**Records from a dataset**
---------------

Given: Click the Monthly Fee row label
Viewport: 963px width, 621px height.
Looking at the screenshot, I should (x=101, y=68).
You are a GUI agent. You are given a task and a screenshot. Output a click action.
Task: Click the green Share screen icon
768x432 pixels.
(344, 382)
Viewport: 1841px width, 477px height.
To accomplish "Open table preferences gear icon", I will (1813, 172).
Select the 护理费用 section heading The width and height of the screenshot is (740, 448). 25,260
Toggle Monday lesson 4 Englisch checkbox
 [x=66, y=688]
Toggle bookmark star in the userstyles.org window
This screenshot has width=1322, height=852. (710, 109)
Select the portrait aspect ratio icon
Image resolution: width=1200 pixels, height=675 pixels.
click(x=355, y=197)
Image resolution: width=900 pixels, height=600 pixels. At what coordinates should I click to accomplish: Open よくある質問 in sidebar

---------------

**Task prompt**
Rewrite the rows above as a numbered list, leaving out any blank lines.

**Response to the exercise**
1. Given: Click the Monthly Fee row label
2. Viewport: 963px width, 621px height.
3. Looking at the screenshot, I should (x=101, y=68).
4. You are a GUI agent. You are given a task and a screenshot. Output a click action.
5. Task: Click the green Share screen icon
6. 768x432 pixels.
7. (344, 382)
8. Viewport: 1841px width, 477px height.
9. To accomplish "Open table preferences gear icon", I will (1813, 172).
10. Select the 护理费用 section heading The width and height of the screenshot is (740, 448). 25,260
11. Toggle Monday lesson 4 Englisch checkbox
12.  [x=66, y=688]
13. Toggle bookmark star in the userstyles.org window
14. This screenshot has width=1322, height=852. (710, 109)
15. Select the portrait aspect ratio icon
16. Image resolution: width=1200 pixels, height=675 pixels.
17. click(x=355, y=197)
18. Image resolution: width=900 pixels, height=600 pixels. At what coordinates should I click to accomplish: Open よくある質問 in sidebar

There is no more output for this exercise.